Wenn man die professionellen Helfer richtig versteht, hat die Praxis der religiösen Beschneidung schon heute Tausende Deutsche zu seelischen Krüppeln gemacht. Wer will den Kölner Richtern also verdenken, dass sie alarmiert waren, als ihnen ein Fall zur Entscheidung vorgelegt wurde, bei dem am Ende sogar eine Behandlung in der Notaufnahme stand. Das Problem solcher Rechtsprechung, die die moderne Subjekttheorie in allgemein gültige Urteile überführt, ist eher praktischer Natur. Wer einmal damit anfängt, in jedem Eingriff, der nicht medizinisch geboten ist, eine Körperverletzung zu sehen, kommt aus dem Klagen nicht mehr heraus.

Deine Aufgabe
Kannst du aus dem Text zur religiösen Beschneidung die Stelle von „Wenn man die“ bis „nicht mehr heraus.“ wortgetreu abschreiben? Die Datensätze haben mit dem Text zur religiösen Beschneidung nichts zu tun.

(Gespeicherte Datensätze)
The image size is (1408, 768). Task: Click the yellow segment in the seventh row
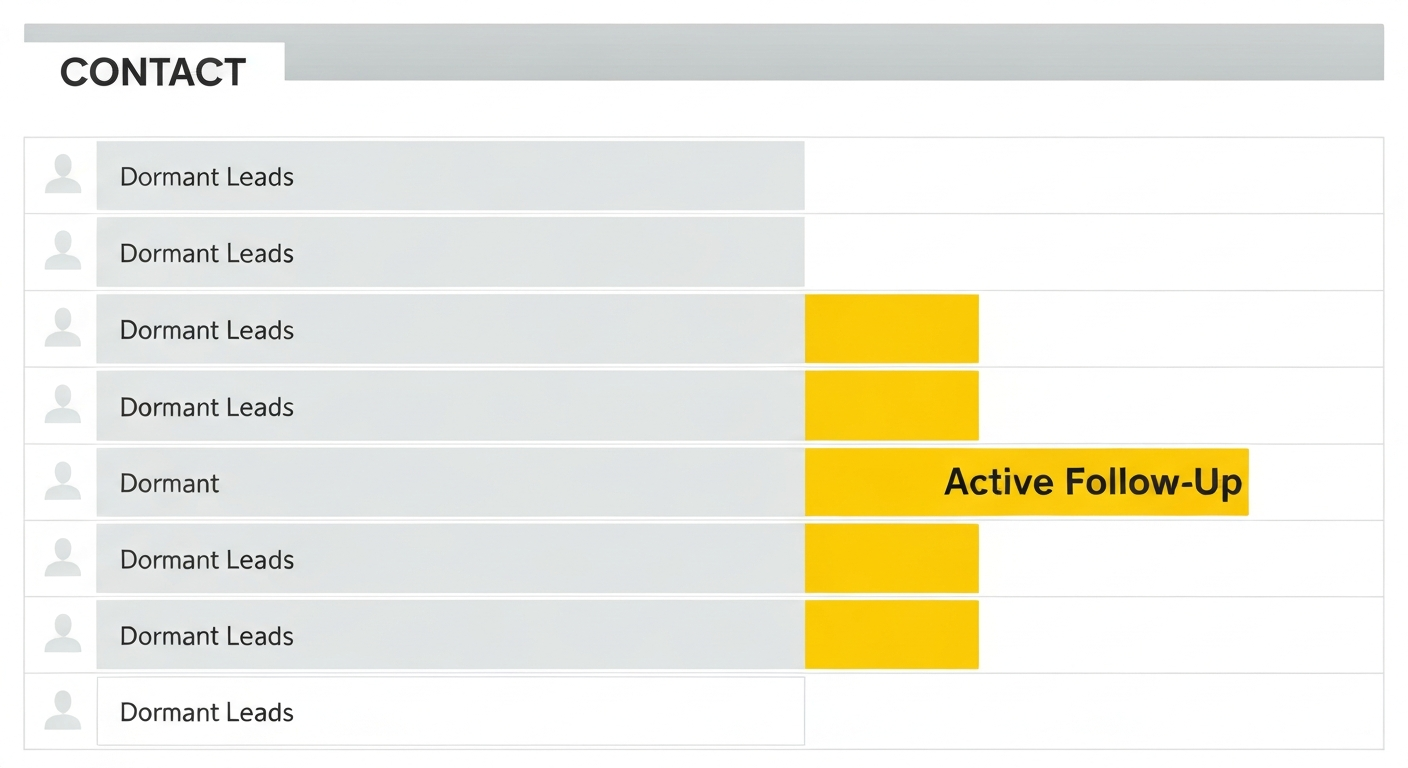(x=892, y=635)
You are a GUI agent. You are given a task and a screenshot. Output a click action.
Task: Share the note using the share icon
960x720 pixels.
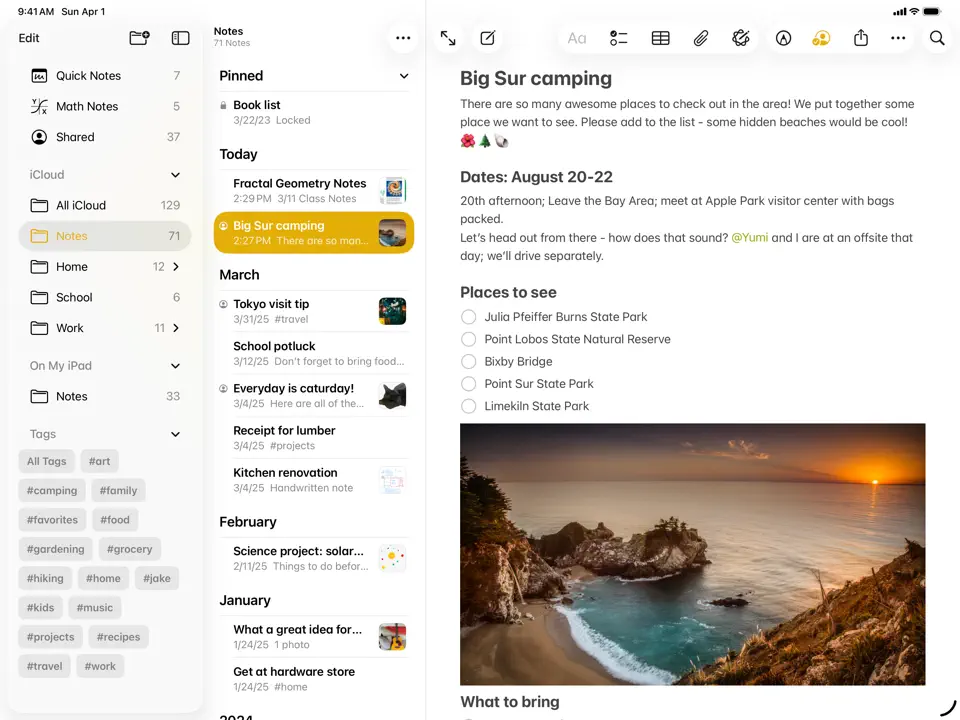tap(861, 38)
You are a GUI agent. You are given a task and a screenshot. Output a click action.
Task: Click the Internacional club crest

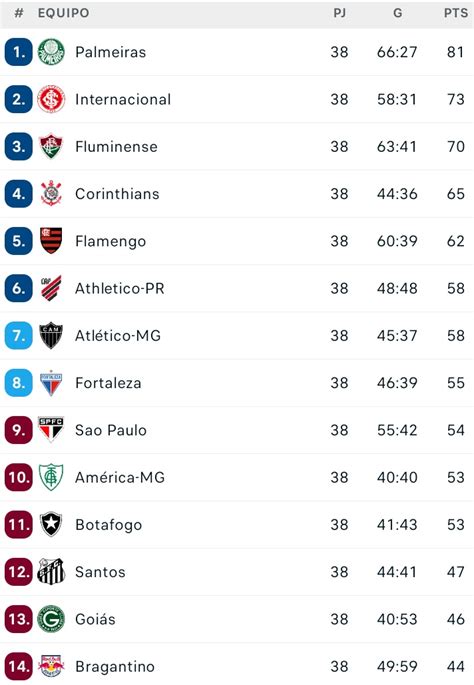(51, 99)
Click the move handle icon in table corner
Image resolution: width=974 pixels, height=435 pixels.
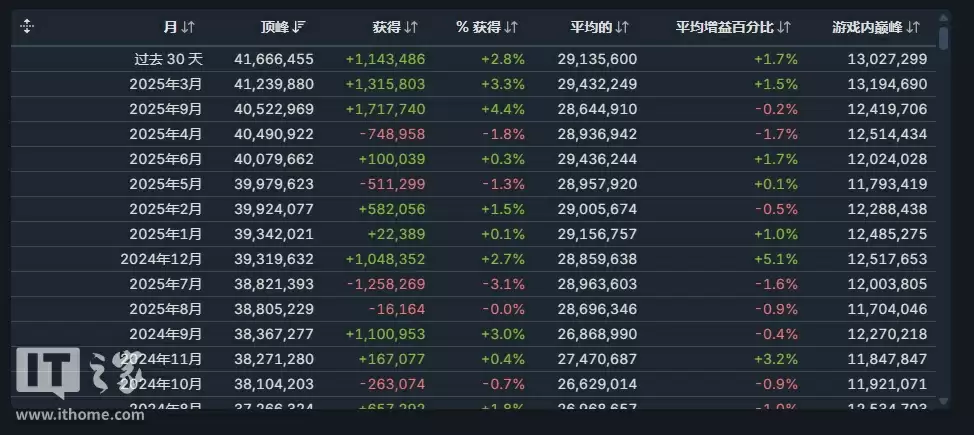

Ergebnis
Wenn man die professionellen Helfer richtig versteht, hat die Praxis der religiösen Beschneidung schon heute Tausende Deutsche zu seelischen Krüppeln gemacht. Wer will den Kölner Richtern also verdenken, dass sie alarmiert waren, als ihnen ein Fall zur Entscheidung vorgelegt wurde, bei dem am Ende sogar eine Behandlung in der Notaufnahme stand. Das Problem solcher Rechtsprechung, die die moderne Subjekttheorie in allgemein gültige Urteile überführt, ist eher praktischer Natur. Wer einmal damit anfängt, in jedem Eingriff, der nicht medizinisch geboten ist, eine Körperverletzung zu sehen, kommt aus dem Klagen nicht mehr heraus.